La prise de Bukavu a fait réagir le général en chef de l’armée ougandaise, Muhoozi Kainerugaba, fils du président Yoweri Museveni, qui a annoncé le déploiement de l’armée pour dit-il “ sécuriser les territoires ougandais frontaliers de la ville de Bunia (province de l’Ituri dans le nord-est de la RDC) et les communautés vulnérables”.
Il faut aussi noter une présence militaire de plusieurs pays notamment du Burundi, de l’Ouganda, de l’Afrique du Sud aux côtés des forces armées de la République democratieique du Congo (FARDC). Quant au Rwanda, des accusations sont portées contre le régime de Paul Kagamé qui soutiendrait “activement les rebelles du M23” selon plusieurs observateurs notamment de l’Onu.
A côté de ces soldats, ces mêmes observateurs soulignent aussi la présence de plusieurs groupes armés aux intérêts divers. Pendant ce temps, la Mission des Nations Unies pour la stabilisation en République démocratique du Congo (Monusco), présente depuis 26 ans, peine à remplir sa mission principale de protection des civils.
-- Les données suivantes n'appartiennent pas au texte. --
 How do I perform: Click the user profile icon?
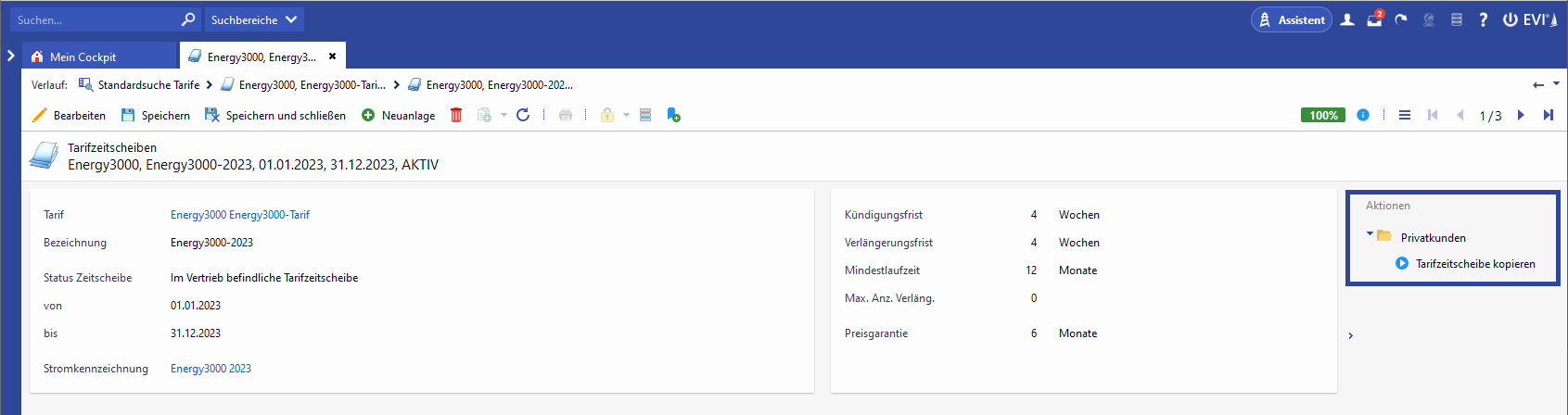[1347, 19]
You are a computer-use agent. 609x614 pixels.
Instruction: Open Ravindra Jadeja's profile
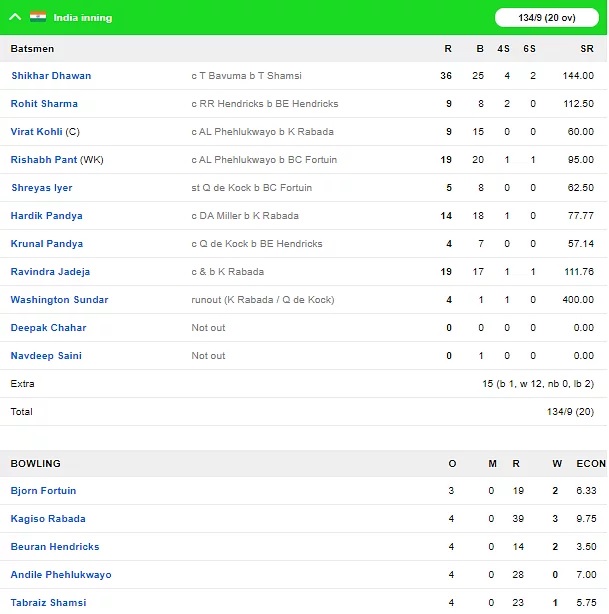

Vendredi 14 février 2025, en prélude du 38ème sommet de l’Ua, la réunion du conseil paix et sécurité de l’Ua était consacrée à cette guerre. Malheureusement, elle n’a mené nulle part. Même si à l’issue de la rencontre, le président sortant de la commission, le tchadien Moussa Faki Mahamat a appelé au “Cessez-le-feu, au respect de l’intégrité territoriale de la RDC, la reprise d’un dialogue direct entre toutes les parties et la fusion des processus de Luanda et Nairobi.”
Cette cacophonie au sommet de l’institution continentale est une preuve que l’Ua sous le patronage du nouveau président de la Commission doit remettre de l’ordre et jouer un rôle central pour faciliter un dialogue inclusif entre les parties prenantes et trouver une solution durable à ce conflit qui déstabilise toute la région des Grands Lacs. Elle doit aussi intégrer dans cette recherche de sortie de crise, la société civile et les représentants des communautés locales qui sont les premières victimes.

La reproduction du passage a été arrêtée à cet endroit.